Jack sobs and scoots away, hugging himself. The Doctor just doesn’t understand. “I’m a monster.”

“Yes.”

Jack looks up, surprised. He had expected at least a token protest, even though he knows it to be true. 

The Doctor’s gaze is steady and serious. “You’re a monster. Because that's what happens if you keep on being a hero long enough.”

Jack doesn’t understand, but he lets the Doctor take his hand.

“I’m so sorry. My poor, poor Jack. I wish you hadn’t had to live long enough to find this out.” The Doctor sighs. “Becoming a hero is not that hard. First, you only risk yourself, and that’s easy. You make the choice to put yourself in danger so others won’t have to, and if you survive, they love you for it, and if you die, you die a hero’s death.”
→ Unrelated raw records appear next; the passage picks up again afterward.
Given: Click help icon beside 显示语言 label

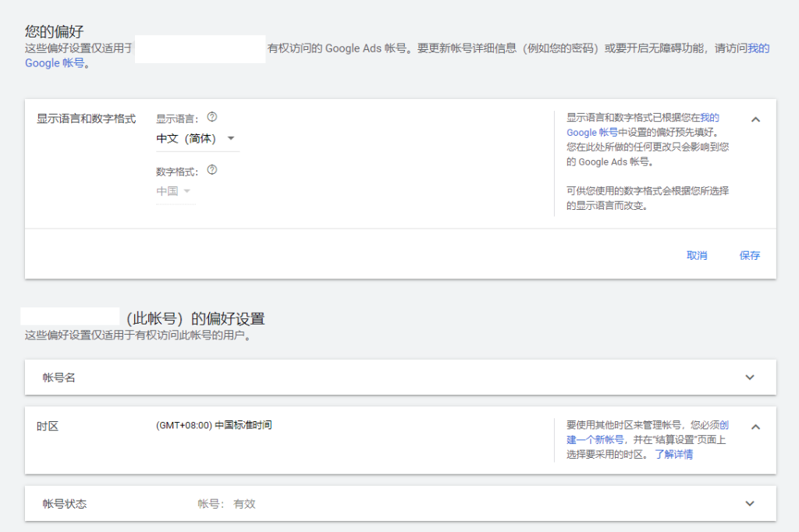Looking at the screenshot, I should (x=211, y=118).
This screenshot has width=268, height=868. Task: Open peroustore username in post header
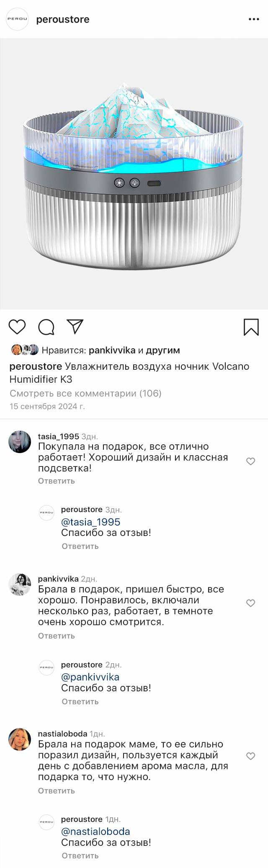(63, 20)
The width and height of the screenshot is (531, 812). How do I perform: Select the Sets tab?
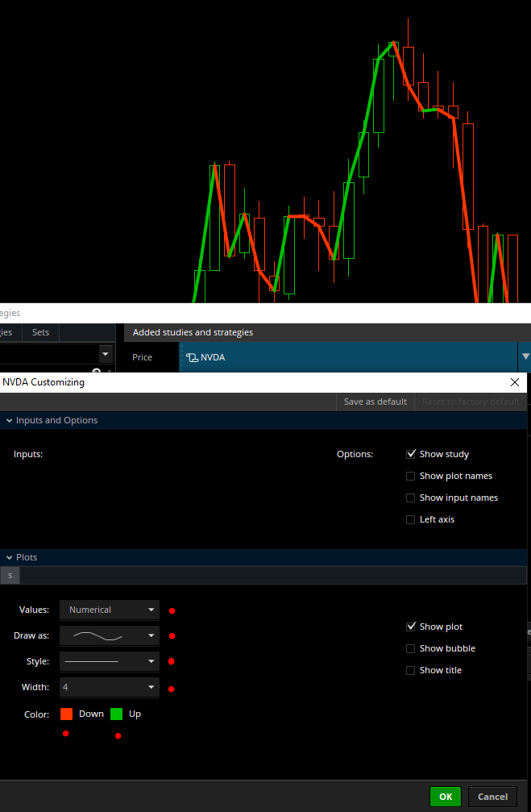click(x=40, y=332)
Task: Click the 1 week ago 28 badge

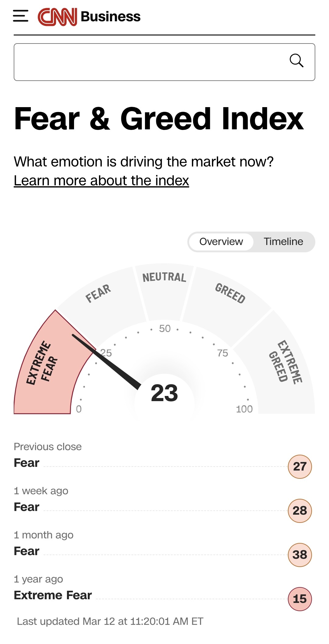Action: coord(299,510)

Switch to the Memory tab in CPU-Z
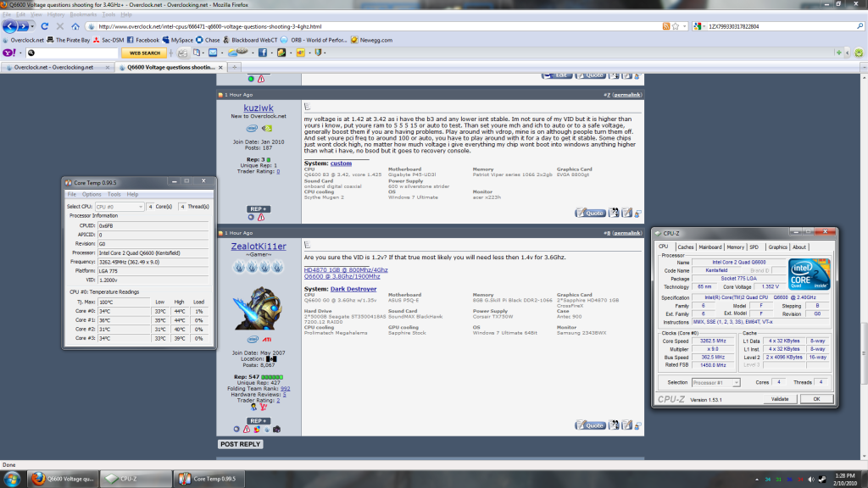pyautogui.click(x=735, y=247)
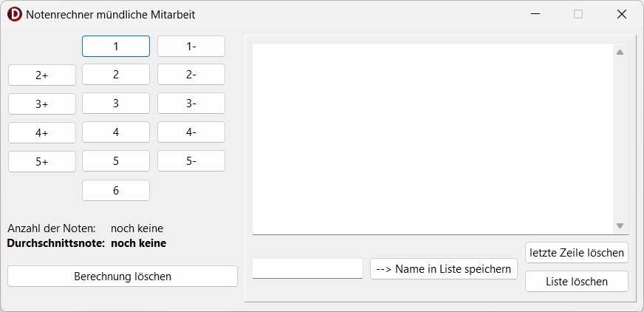Image resolution: width=644 pixels, height=312 pixels.
Task: Add a 2+ grade
Action: (x=42, y=75)
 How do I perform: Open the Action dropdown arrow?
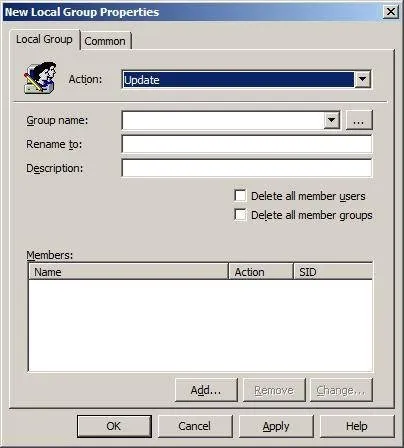pos(362,80)
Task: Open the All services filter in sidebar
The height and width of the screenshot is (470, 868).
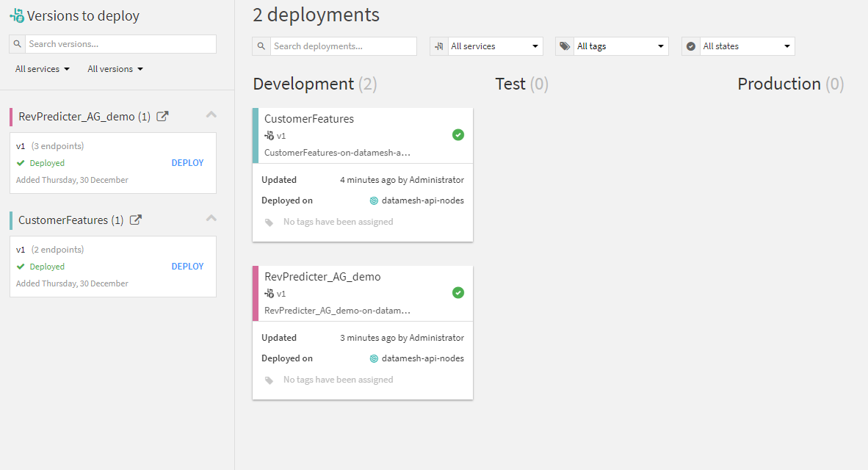Action: click(x=43, y=69)
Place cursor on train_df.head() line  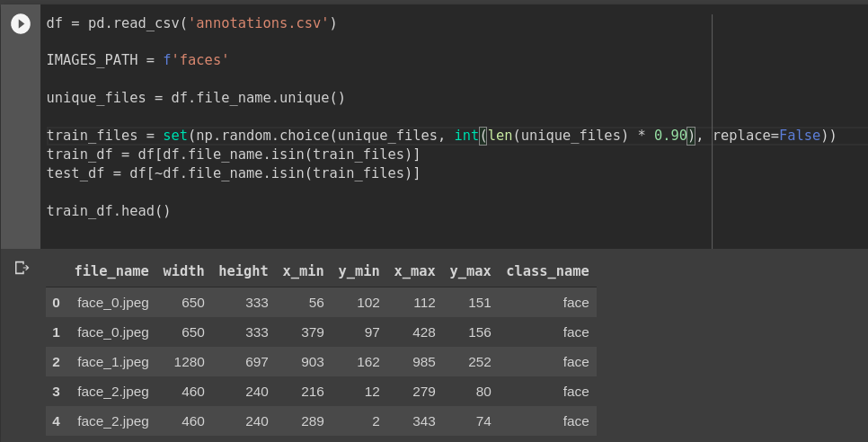click(109, 211)
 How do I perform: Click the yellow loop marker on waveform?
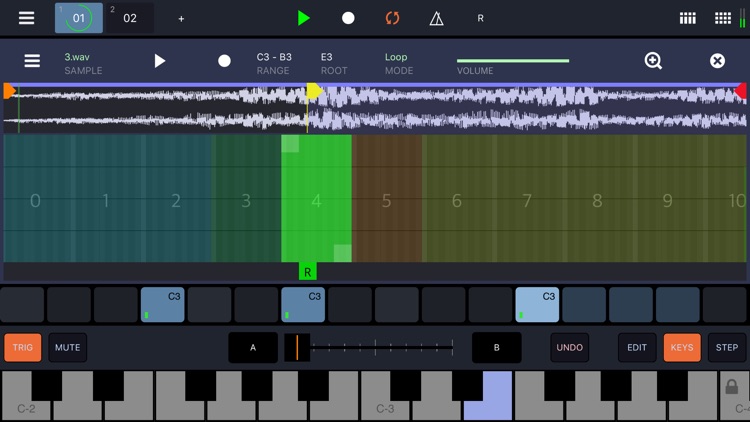pos(314,91)
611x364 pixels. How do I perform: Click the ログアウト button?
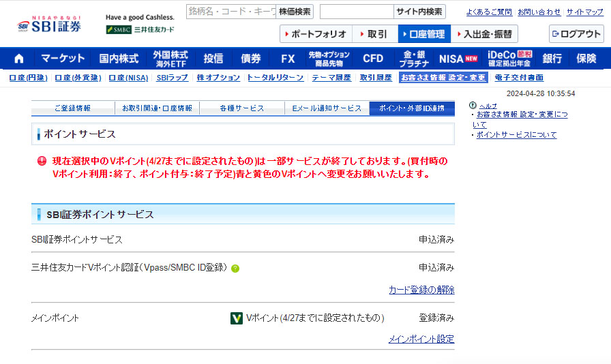pos(576,34)
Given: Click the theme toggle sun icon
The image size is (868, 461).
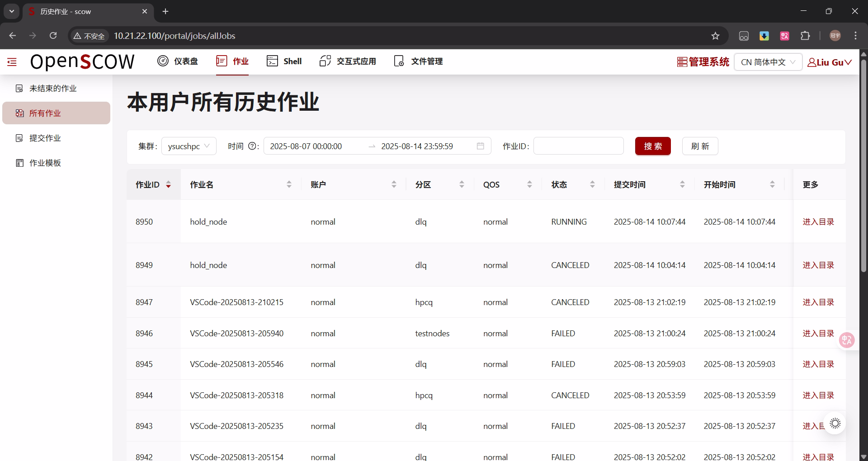Looking at the screenshot, I should (x=835, y=423).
Jack wants to mention that the last part doesn’t apply to him, but the Doctor continues before he can speak up.

“The trouble is, if you live long enough, and if you’re good enough at it, you slowly become a bigger and bigger hero. You start having to make bigger and bigger choices. Terrible choices. Choices people will hate you for, no matter how they pan out.” The Doctor’s eyes are distant now, and Jack is not sure if the Time Lord is even aware of him, or of this room, any longer.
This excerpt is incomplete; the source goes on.